▶ _Work to do_:
Please copy out every line of the items below word for word, leaving out the pictures.

Start of Data for processing

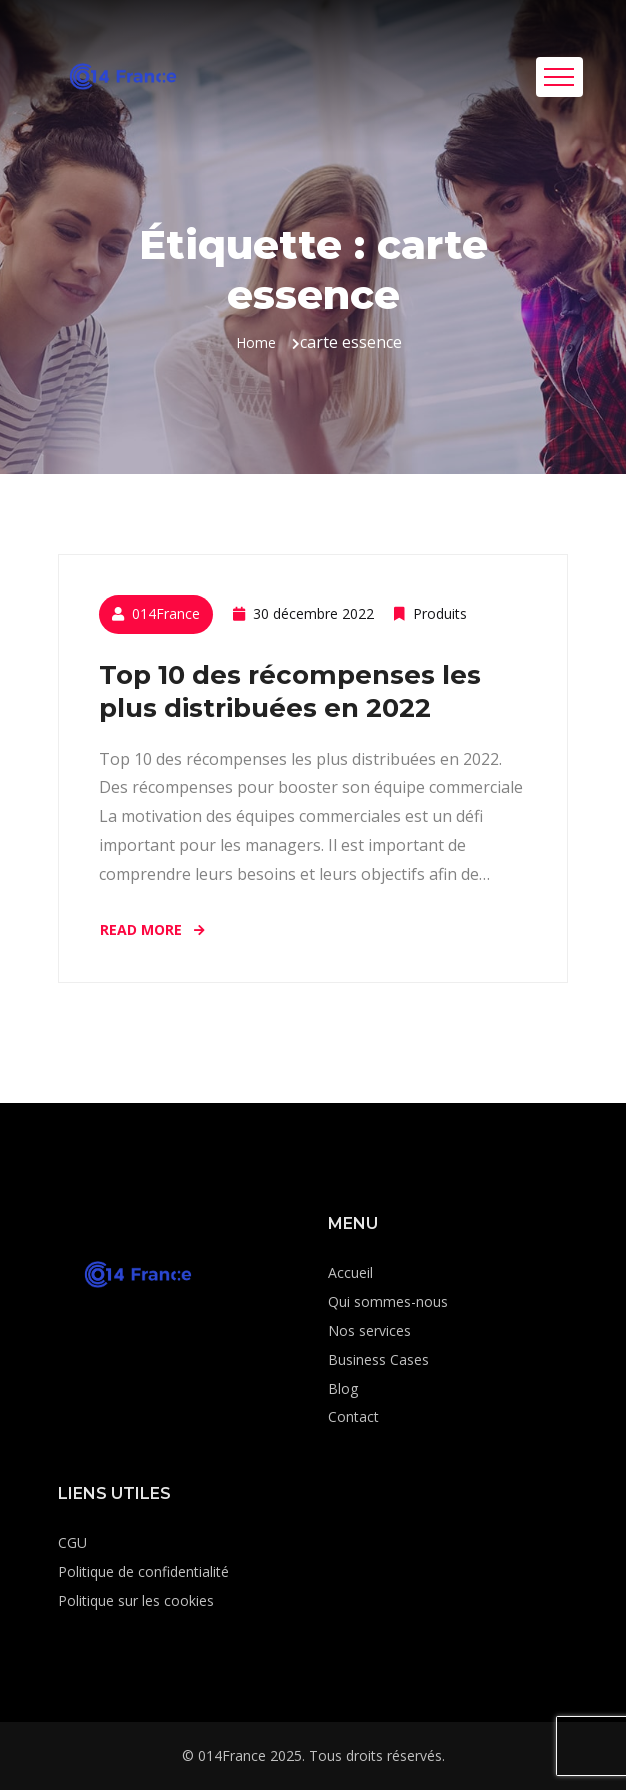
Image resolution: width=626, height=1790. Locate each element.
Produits (440, 613)
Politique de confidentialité (143, 1571)
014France (166, 613)
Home (256, 342)
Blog (343, 1388)
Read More (153, 929)
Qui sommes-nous (388, 1301)
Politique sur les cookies (136, 1600)
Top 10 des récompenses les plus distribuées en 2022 (290, 691)
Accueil (350, 1272)
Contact (353, 1416)
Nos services (369, 1330)
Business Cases (378, 1359)
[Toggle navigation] (559, 77)
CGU (72, 1542)
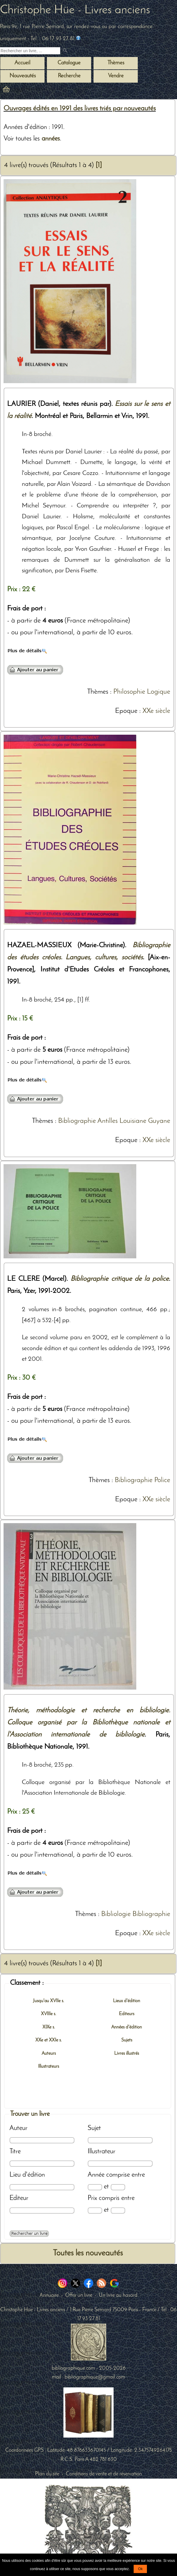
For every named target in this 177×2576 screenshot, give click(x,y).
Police (162, 1480)
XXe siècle (156, 711)
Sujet (94, 2128)
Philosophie (129, 691)
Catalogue (69, 63)
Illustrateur (101, 2151)
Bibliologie (116, 1914)
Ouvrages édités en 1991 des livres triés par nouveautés (80, 108)
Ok (140, 2569)
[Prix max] (118, 2210)
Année (96, 2175)
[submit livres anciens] (65, 51)
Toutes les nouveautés (88, 2253)
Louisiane (132, 1121)
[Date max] (118, 2187)
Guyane (159, 1121)
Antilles (107, 1121)
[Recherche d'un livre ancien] (30, 50)
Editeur (18, 2198)
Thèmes (97, 691)
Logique (158, 691)
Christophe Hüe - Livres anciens (75, 10)
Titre (15, 2151)
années (51, 138)
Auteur (18, 2128)
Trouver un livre (30, 2114)
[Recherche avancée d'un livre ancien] (29, 2233)
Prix (92, 2198)
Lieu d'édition (27, 2175)
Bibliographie (77, 1121)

End of Data for processing

▶ _Written response_:
Image resolution: width=626, height=1790. Locate each element.
Produits (440, 613)
Politique de confidentialité (143, 1571)
014France (166, 613)
Home (256, 342)
Blog (343, 1388)
Read More (153, 929)
Qui sommes-nous (388, 1301)
Politique sur les cookies (136, 1600)
Top 10 des récompenses les plus distribuées en 2022 (290, 691)
Accueil (350, 1272)
Contact (353, 1416)
Nos services (369, 1330)
Business Cases (378, 1359)
[Toggle navigation] (559, 77)
CGU (72, 1542)
For every named target in this 177×2576 screenshot, give click(x,y).
Police (162, 1480)
XXe siècle (156, 711)
Sujet (94, 2128)
Philosophie (129, 691)
Catalogue (69, 63)
Illustrateur (101, 2151)
Bibliologie (116, 1914)
Ouvrages édités en 1991 des livres triés par nouveautés (80, 108)
Ok (140, 2569)
[Prix max] (118, 2210)
Année (96, 2175)
[submit livres anciens] (65, 51)
Toutes les nouveautés (88, 2253)
Louisiane (132, 1121)
[Date max] (118, 2187)
Guyane (159, 1121)
Antilles (107, 1121)
[Recherche d'un livre ancien] (30, 50)
Editeur (18, 2198)
Thèmes (97, 691)
Logique (158, 691)
Christophe Hüe - Livres anciens (75, 10)
Titre (15, 2151)
années (51, 138)
Auteur (18, 2128)
Trouver un livre (30, 2114)
[Recherche avancée d'un livre ancien] (29, 2233)
Prix (92, 2198)
Lieu d'édition (27, 2175)
Bibliographie (77, 1121)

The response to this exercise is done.